ANÁLISE-Deságio de Jirau surpreende e mercado refaz contas

segunda-feira, 19 de maio de 2008 18:20 BRT
 

Por Denise Luna

RIO DE JANEIRO, 19 de maio (Reuters) - Mais uma vez o leilão de concessão de uma usina hidrelétrica do rio Madeira, em Rondônia, surpreendeu o mercado, que agora refaz suas contas para entender como o grupo liderado pela belgo-francesa Suez Energy conseguiu oferecer um preço 21,5 por cento inferior ao inicial de 91 reais o megawatt hora.

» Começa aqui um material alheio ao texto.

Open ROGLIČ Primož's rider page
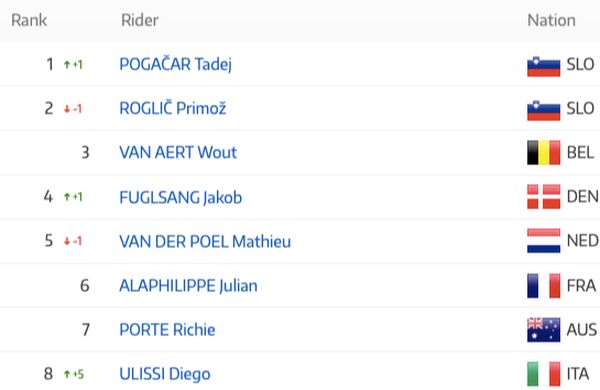The width and height of the screenshot is (600, 390). click(173, 108)
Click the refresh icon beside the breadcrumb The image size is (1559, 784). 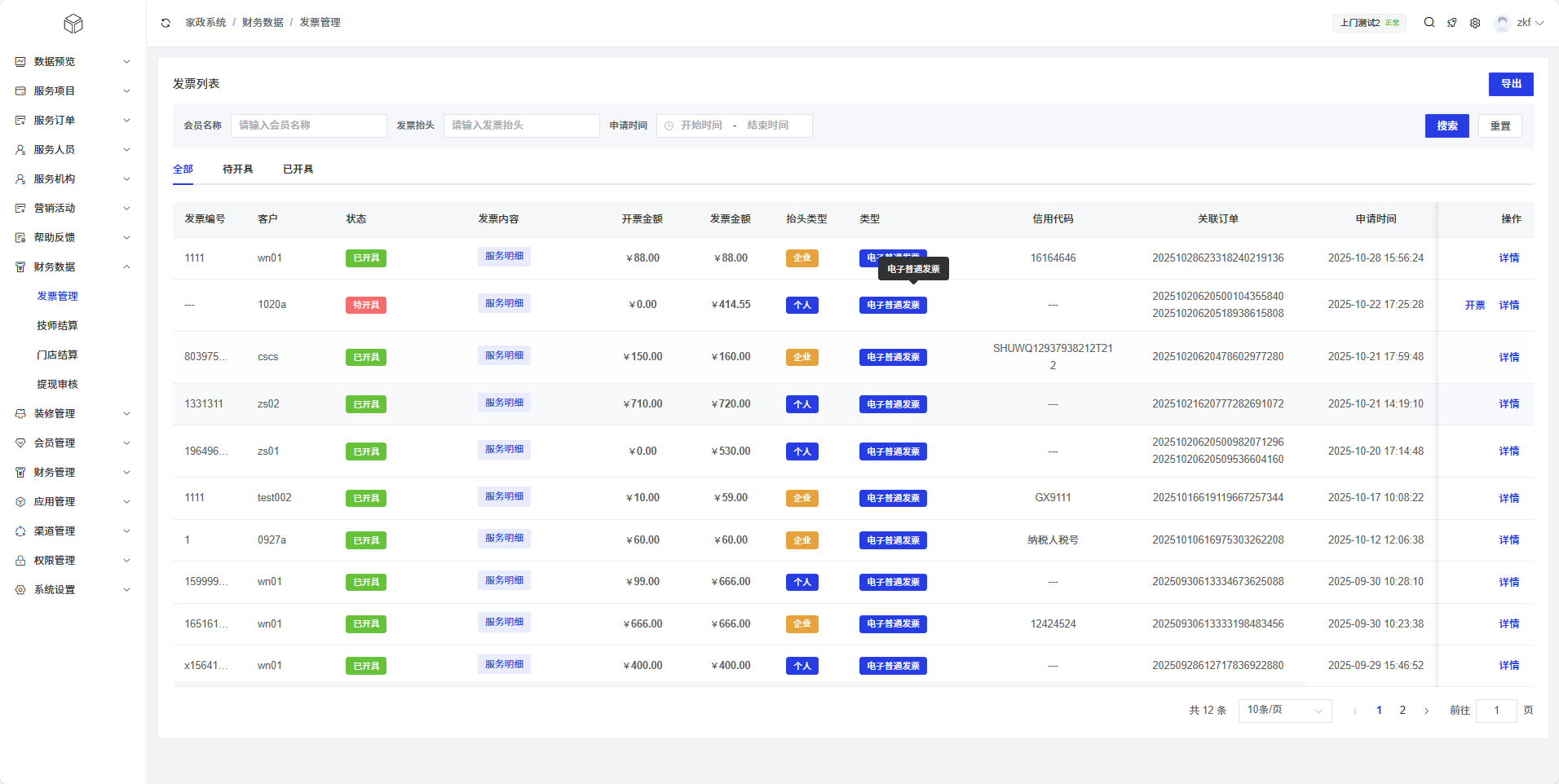tap(166, 23)
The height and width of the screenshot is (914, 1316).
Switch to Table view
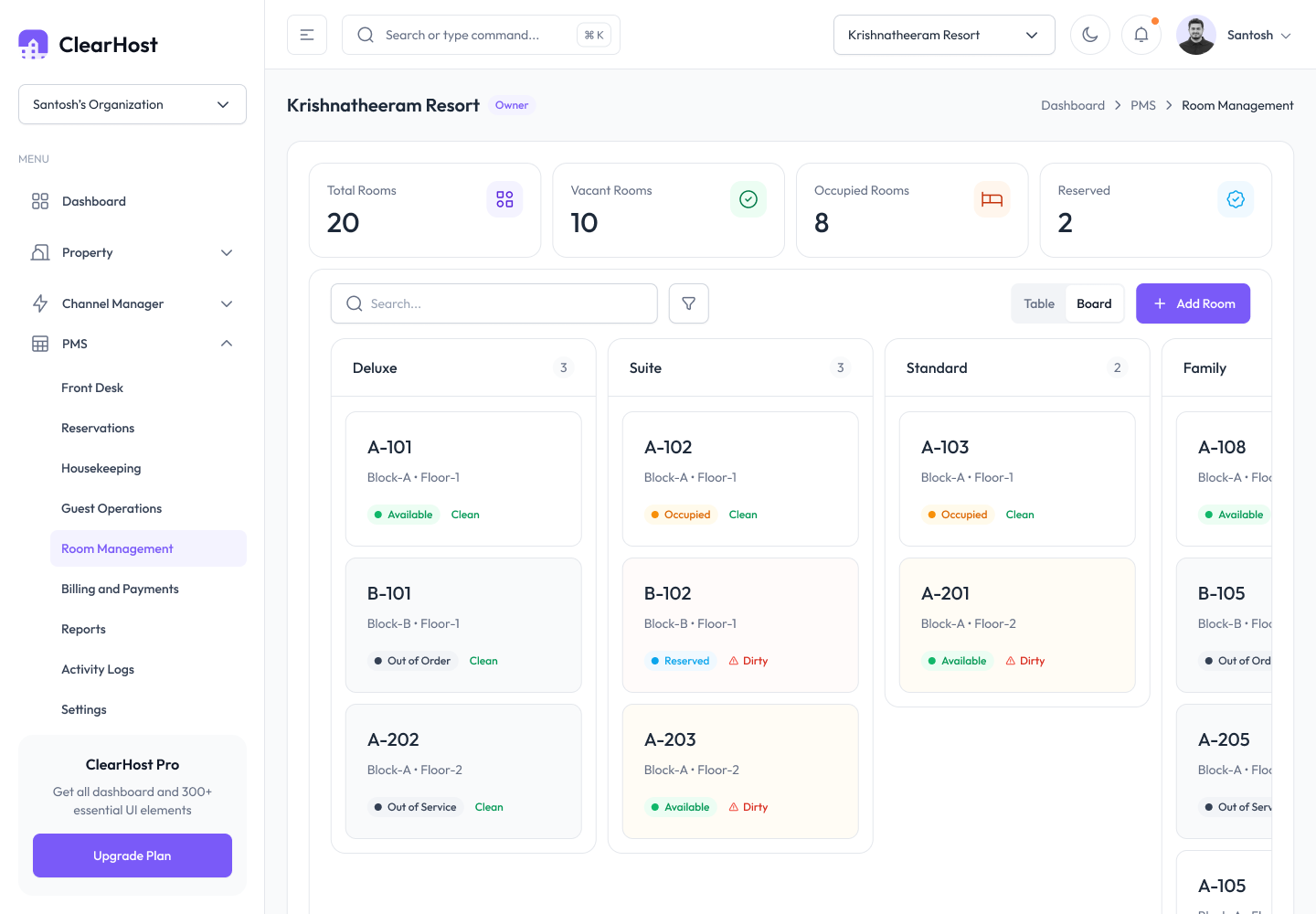tap(1039, 303)
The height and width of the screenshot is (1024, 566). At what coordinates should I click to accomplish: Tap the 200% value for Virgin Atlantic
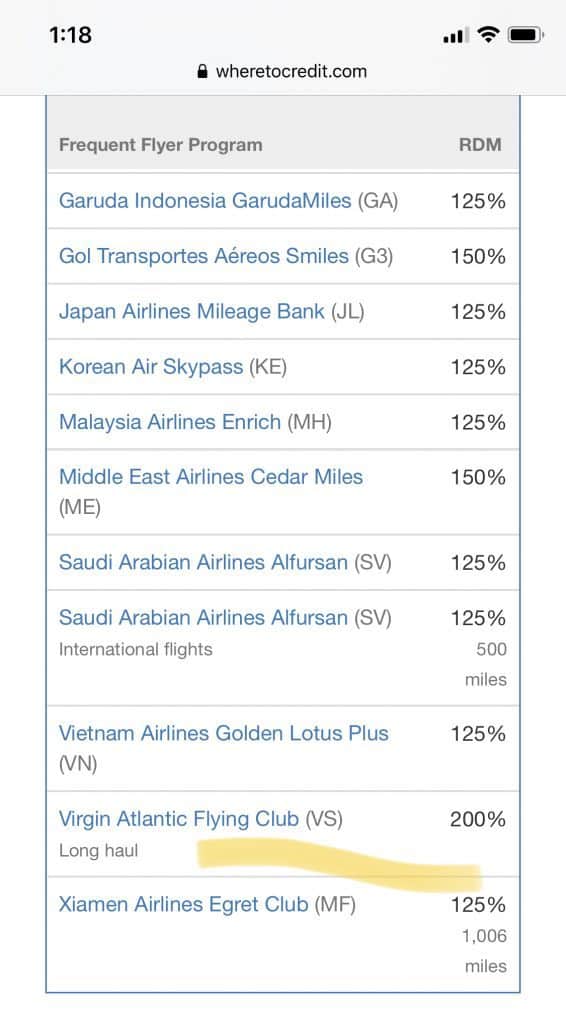pos(478,819)
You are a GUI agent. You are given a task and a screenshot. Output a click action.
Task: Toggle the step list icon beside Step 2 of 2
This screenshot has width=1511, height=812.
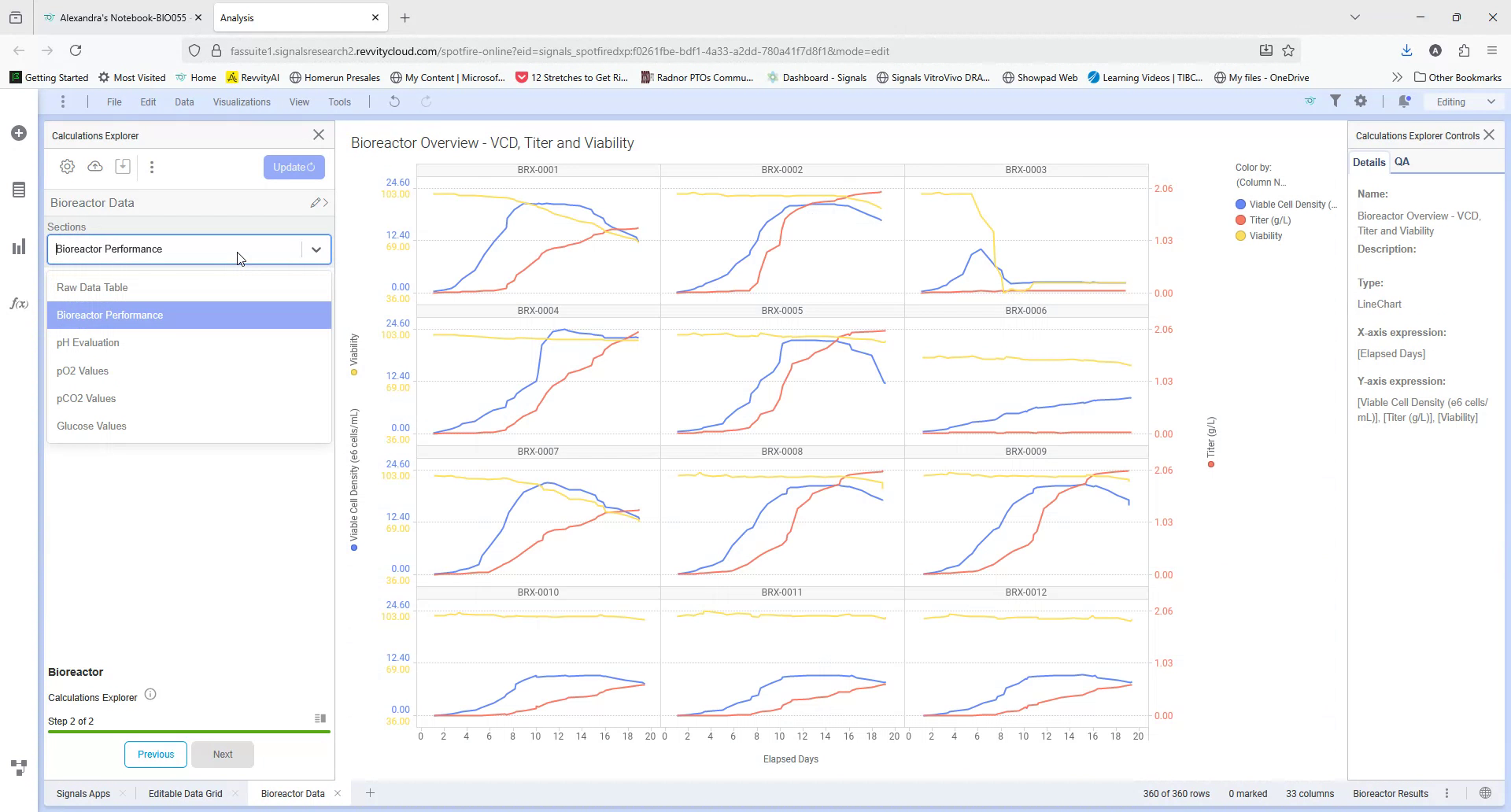pyautogui.click(x=320, y=718)
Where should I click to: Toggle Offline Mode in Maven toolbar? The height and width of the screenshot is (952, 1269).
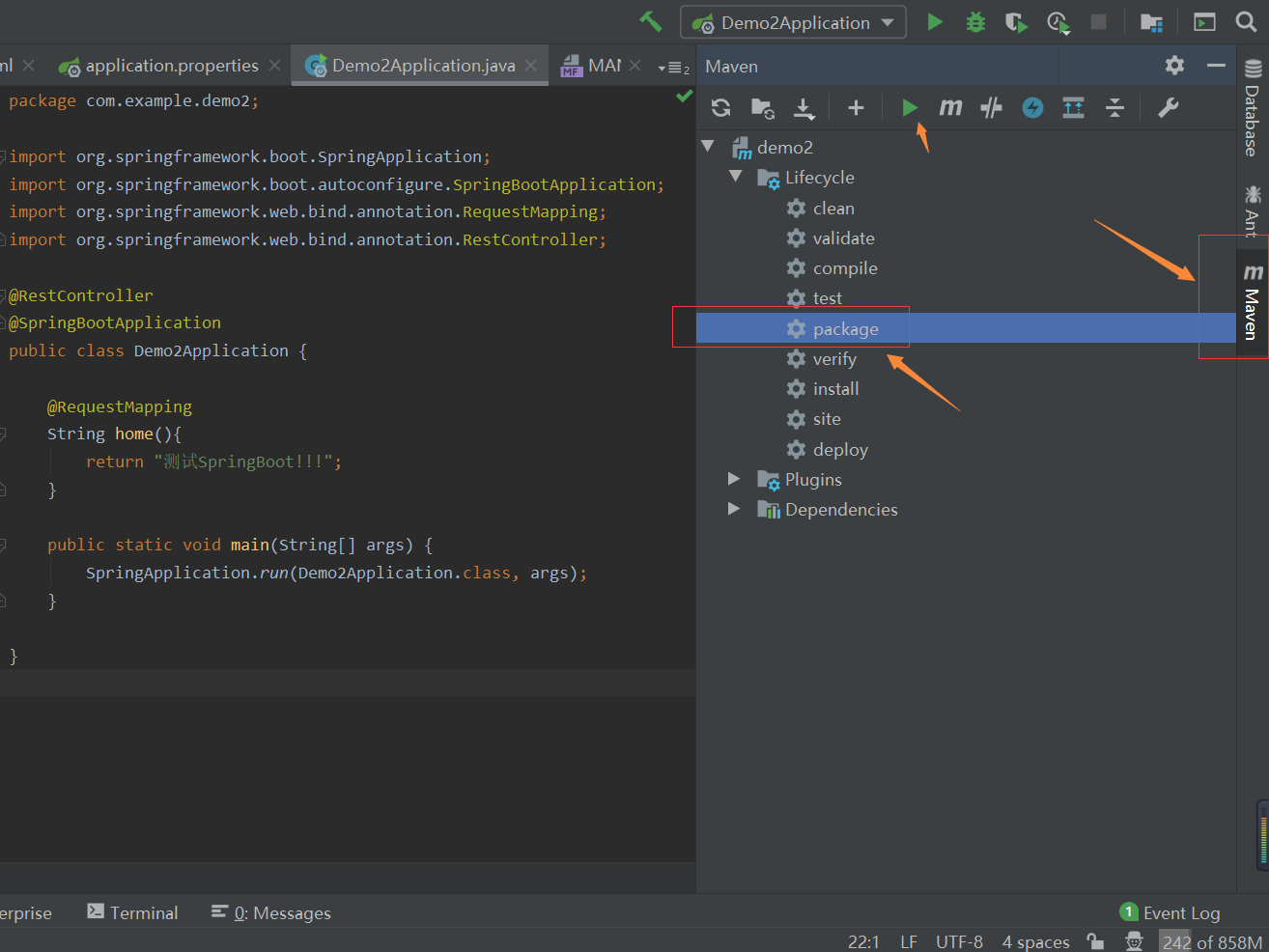point(991,108)
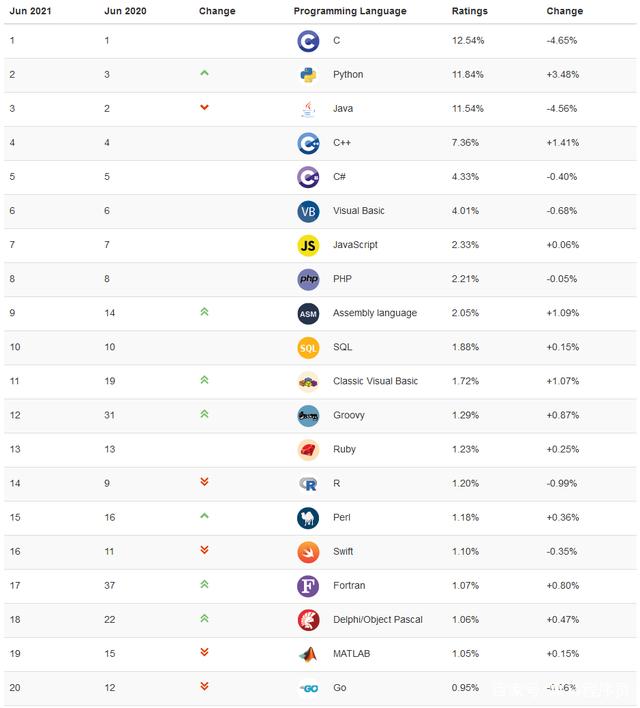Click the Java coffee cup icon
This screenshot has height=708, width=640.
click(308, 109)
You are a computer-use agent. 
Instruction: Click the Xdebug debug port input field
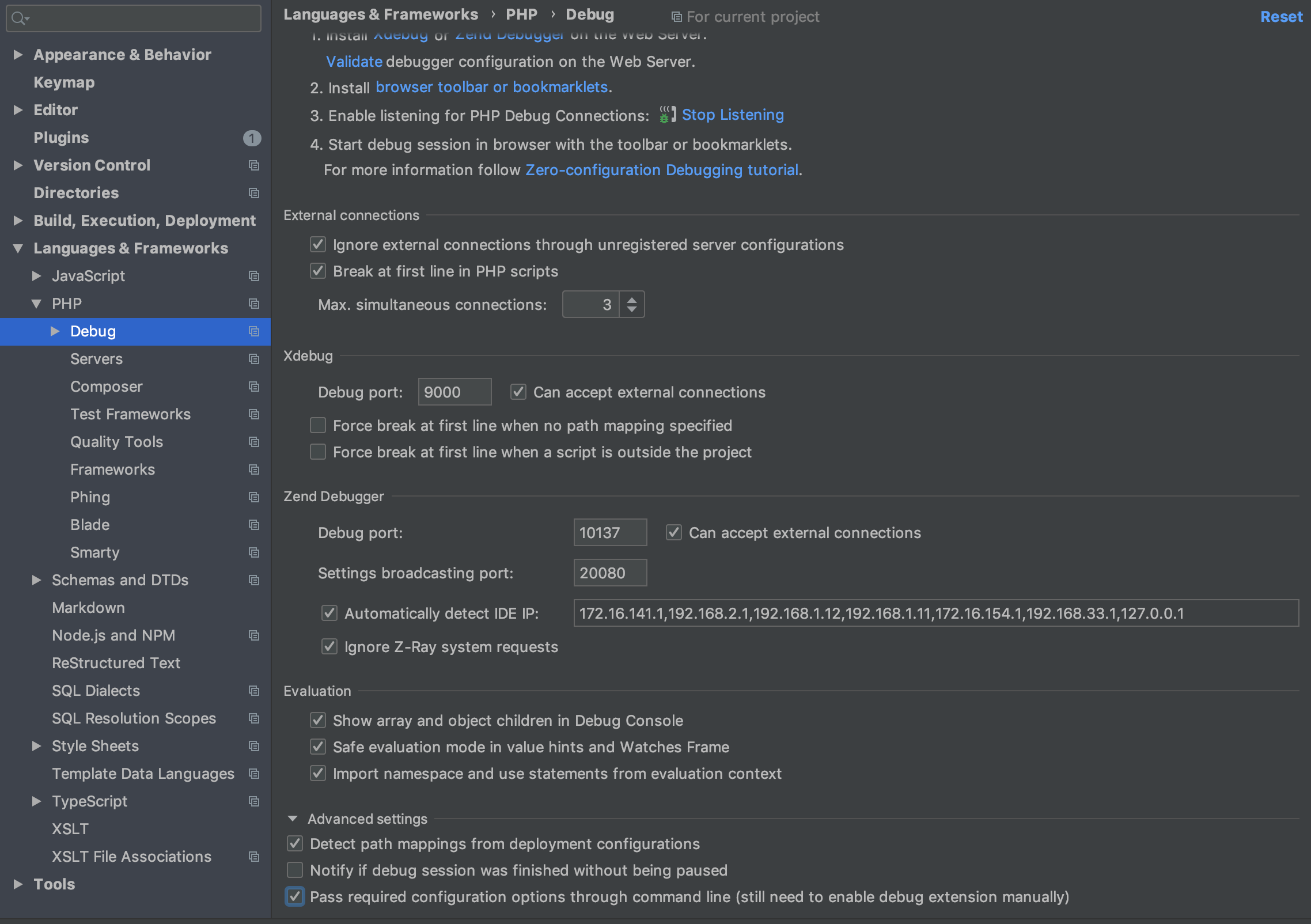[x=452, y=391]
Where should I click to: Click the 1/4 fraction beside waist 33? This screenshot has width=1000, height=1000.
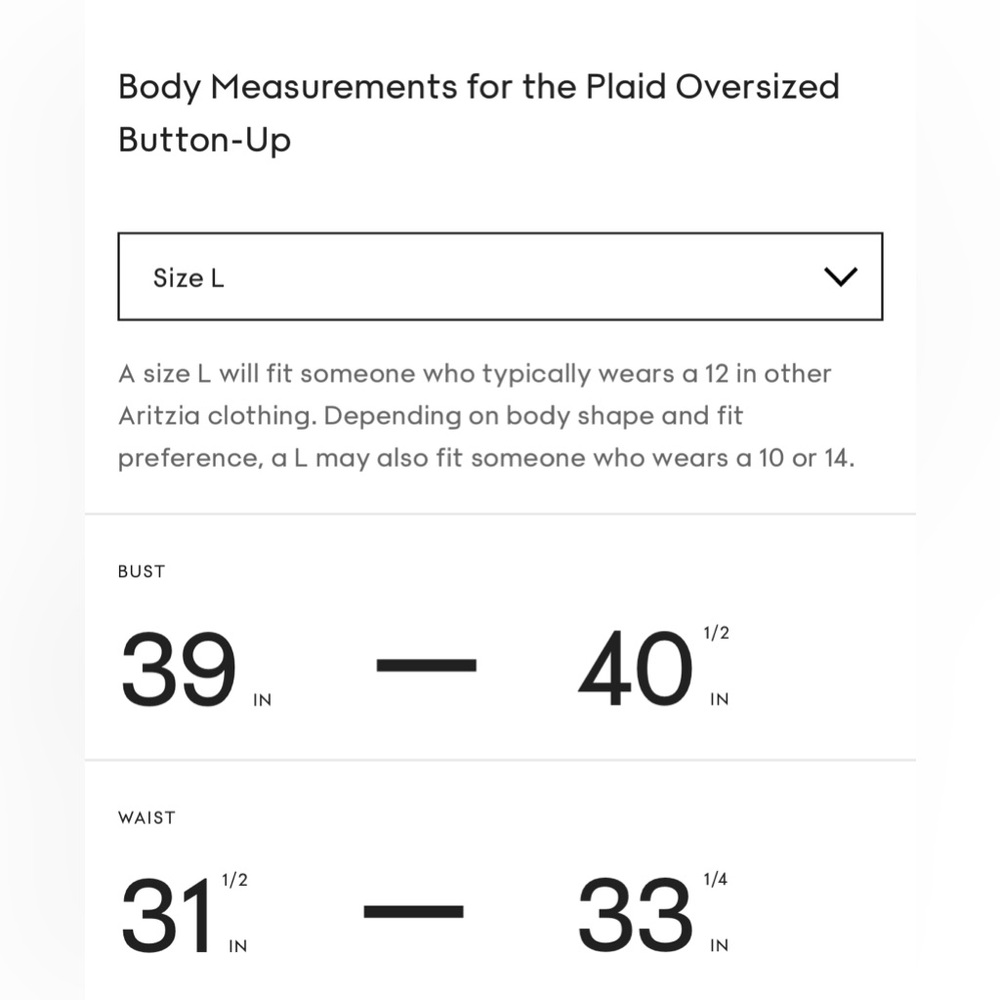click(x=716, y=879)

No leilão anterior, da usina de Santo Antônio, vencido pelo consórcio derrotado em Jirau e liderado por Furnas e Odebrecht, o deságio foi de 35 por cento sobre um preço mínimo de 122 reais o megawatt hora e a expectativa para o segundo leilão era de desconto de no máximo 10 por cento sobre o preço mínimo.

"Foi um resultado ruim, com retorno bastante duvidoso considerando os parâmetros que a gente têm disponíveis hoje, e principalmente levando em conta a trajetória altamamente positiva que a Suez tem no Brasil", afirmou a analista Mônica Araújo, da corretora Ativa.

Em leilão realizado pela Suez na sexta-feira, para venda de 30 por cento da energia de Jirau ao mercado livre, o preço girou entre 120 e 130 reais o megawatt hora, dependendo do prazo da entrega, segundo a Comerc, uma das principais comercializadoras e gestoras de energia do país.

As ações do braço da companhia no país, a Tractebel Energia Suez TBLE3.SA, sentiram imediatamente a desconfiança do mercado em relação ao preço oferecido pelo consórcio, que é integrado também pelas estatais Eletrosul e Companhia Hidrelétrica do São Francisco (Chesf), além da construtora Camargo Corrêa.

Os papéis da Tractebel fecharam em queda de 6,03 por cento, enquanto o Ibovespa subiu 0,92 por cento no dia. A Suez Energy, por meio da Tractebel Energia Suez, é responsável por cerca de 8 por cento da geração de energia no Brasil. A empresa é líder em geração privada com um parque gerador de 13 usinas hidrelétricas com capacidade instalada de 5.918 megawatts.